UE Acusa TikTok de "Design Viciante" e Cobra Mudanças Urgentes para Proteger Jovens

TikTok sob Fogo: UE Investiga "Design Viciante" e Riscos para Jovens
A União Europeia lançou acusações sérias contra o TikTok, alegando que a plataforma utiliza recursos de "design viciante", como a rolagem infinita e a reprodução automática de vídeos, que podem levar à dependência, especialmente entre crianças e adolescentes.
A investigação preliminar, conduzida pela Comissão Europeia, braço executivo do bloco, sugere que o TikTok não tomou medidas suficientes para avaliar e mitigar os potenciais danos à saúde física e mental de seus usuários, incluindo os mais vulneráveis.
Essas conclusões preliminares, que atingem o cerne do modelo de negócios do aplicativo, podem resultar em multas significativas de até 6% do faturamento global anual da empresa, além de exigir mudanças fundamentais no "design básico" do serviço. A notícia chega em um momento de crescente pressão global sobre plataformas digitais e seus efeitos na juventude. Conforme informação divulgada pela Comissão Europeia.
Recursos Questionados Podem Levar a Multas Pesadas
A Comissão Europeia acredita que o TikTok precisa reformular seu serviço para se adequar às regras digitais do bloco, conhecidas como Lei de Serviços Digitais. Esta lei visa tornar as plataformas online mais seguras e proteger os usuários de conteúdos e funcionalidades prejudiciais.
A investigação apontou que a empresa ignora sinais de uso compulsivo, como o tempo excessivo que menores passam na plataforma, especialmente durante a noite, e a alta frequência com que o aplicativo é aberto. Para os reguladores, o TikTok não implementou medidas "razoáveis, proporcionais e eficazes" para reduzir esses riscos.

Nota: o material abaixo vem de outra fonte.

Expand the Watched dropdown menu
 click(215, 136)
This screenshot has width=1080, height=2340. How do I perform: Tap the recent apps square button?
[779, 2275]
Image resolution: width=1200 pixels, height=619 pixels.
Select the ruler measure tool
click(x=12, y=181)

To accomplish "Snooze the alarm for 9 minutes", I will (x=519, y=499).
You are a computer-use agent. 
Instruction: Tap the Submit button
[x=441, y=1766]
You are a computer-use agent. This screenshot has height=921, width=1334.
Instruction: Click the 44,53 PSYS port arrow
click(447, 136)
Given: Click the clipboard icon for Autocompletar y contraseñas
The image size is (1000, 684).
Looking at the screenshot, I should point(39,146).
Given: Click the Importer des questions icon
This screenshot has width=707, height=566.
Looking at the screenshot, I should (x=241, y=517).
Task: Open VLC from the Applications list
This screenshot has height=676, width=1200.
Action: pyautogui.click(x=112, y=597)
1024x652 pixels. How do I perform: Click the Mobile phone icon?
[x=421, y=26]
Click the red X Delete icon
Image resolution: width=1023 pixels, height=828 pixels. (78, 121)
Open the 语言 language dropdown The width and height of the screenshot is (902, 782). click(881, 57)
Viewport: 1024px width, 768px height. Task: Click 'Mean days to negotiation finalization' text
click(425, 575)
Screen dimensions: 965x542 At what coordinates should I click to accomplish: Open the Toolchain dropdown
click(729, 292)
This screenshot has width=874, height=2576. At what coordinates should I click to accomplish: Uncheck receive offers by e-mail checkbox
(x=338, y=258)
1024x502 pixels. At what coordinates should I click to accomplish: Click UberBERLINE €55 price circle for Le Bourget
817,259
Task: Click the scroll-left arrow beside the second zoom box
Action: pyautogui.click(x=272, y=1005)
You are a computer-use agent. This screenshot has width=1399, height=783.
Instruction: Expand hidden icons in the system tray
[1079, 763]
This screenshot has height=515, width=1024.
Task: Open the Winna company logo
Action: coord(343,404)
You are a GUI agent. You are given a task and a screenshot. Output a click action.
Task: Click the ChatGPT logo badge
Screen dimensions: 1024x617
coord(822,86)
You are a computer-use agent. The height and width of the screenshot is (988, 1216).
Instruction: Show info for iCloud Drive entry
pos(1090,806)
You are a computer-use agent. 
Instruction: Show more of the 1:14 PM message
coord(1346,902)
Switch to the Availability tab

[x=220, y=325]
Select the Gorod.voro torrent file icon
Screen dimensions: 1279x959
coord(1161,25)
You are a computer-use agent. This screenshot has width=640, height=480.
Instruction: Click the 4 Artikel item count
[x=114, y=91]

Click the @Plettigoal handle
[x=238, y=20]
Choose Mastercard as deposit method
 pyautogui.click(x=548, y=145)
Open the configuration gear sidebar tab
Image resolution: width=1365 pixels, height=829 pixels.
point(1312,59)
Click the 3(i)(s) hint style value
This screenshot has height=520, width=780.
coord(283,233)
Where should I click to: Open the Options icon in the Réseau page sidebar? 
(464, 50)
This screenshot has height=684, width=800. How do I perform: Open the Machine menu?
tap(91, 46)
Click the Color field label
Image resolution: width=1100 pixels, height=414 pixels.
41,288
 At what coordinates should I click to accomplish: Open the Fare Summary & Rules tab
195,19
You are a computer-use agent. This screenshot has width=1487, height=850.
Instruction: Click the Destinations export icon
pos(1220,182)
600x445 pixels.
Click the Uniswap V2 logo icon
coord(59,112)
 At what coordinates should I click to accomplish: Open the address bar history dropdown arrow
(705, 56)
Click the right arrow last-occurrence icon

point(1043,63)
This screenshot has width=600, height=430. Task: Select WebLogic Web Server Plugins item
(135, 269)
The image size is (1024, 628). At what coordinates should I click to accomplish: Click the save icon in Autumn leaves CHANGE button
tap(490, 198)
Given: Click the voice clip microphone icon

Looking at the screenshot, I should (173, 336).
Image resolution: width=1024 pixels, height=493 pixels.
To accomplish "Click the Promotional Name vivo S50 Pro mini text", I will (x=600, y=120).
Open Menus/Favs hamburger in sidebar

Os controles de gerenciamento de tempo e as ferramentas de controle parental oferecidos pelo TikTok foram considerados fáceis de ignorar e de exigir esforço adicional dos responsáveis. A possibilidade de uma decisão formal de descumprimento das regras abre caminho para multas que podem chegar a 6% do faturamento anual global da empresa.
TikTok Reage e Nega Acusações
Em resposta às conclusões preliminares, o TikTok negou veementemente as acusações. A empresa afirmou em nota que as alegações da Comissão Europeia apresentam uma descrição "categoricamente falsa e totalmente sem fundamento" de sua plataforma.
O TikTok declarou que tomará "todas as medidas necessárias para contestá-las por todos os meios disponíveis". A empresa argumenta que já oferece diversas ferramentas, como limites personalizados de tempo de uso e lembretes para dormir, que permitem aos usuários tomar "decisões intencionais" sobre como gerenciam seu tempo no aplicativo.
Pressão Global Aumenta Sobre Plataformas Digitais
A investigação da União Europeia se soma a uma onda crescente de escrutínio sobre o impacto do TikTok e outras redes sociais na saúde mental de jovens. Diversos países têm buscado implementar restrições e medidas de proteção.
A Austrália, por exemplo, já proibiu o uso de redes sociais por menores de 16 anos. Na Europa, países como Espanha, França e Dinamarca também manifestaram intenções de adotar medidas semelhantes para resguardar crianças e adolescentes.
Nos Estados Unidos, o TikTok fechou recentemente um acordo histórico sobre a questão da dependência em redes sociais. Paralelamente, outras grandes plataformas como Instagram (Meta) e YouTube (Google) continuam sob investigação por alegações de que suas funcionalidades podem ser deliberadamente prejudiciais a crianças.
Mudanças Sugeridas Podem Transformar a Experiência do Usuário
A Comissão Europeia defende que o TikTok implemente mudanças significativas em seu design para mitigar os riscos de dependência. Entre as sugestões estão a desativação de recursos como a rolagem infinita.
Também foram propostas pausas mais eficazes para o tempo de tela, com atenção especial aos períodos noturnos, e ajustes no sistema de recomendação, conhecido por seu fluxo "altamente personalizado" de vídeos curtos que mantém os usuários engajados por longos períodos.
A intenção é criar um ambiente digital mais seguro e equilibrado, onde os usuários, especialmente os mais jovens, tenham maior controle sobre o tempo e a forma como interagem com o conteúdo, combatendo o uso compulsivo e os potenciais efeitos negativos associados ao "design viciante" do aplicativo.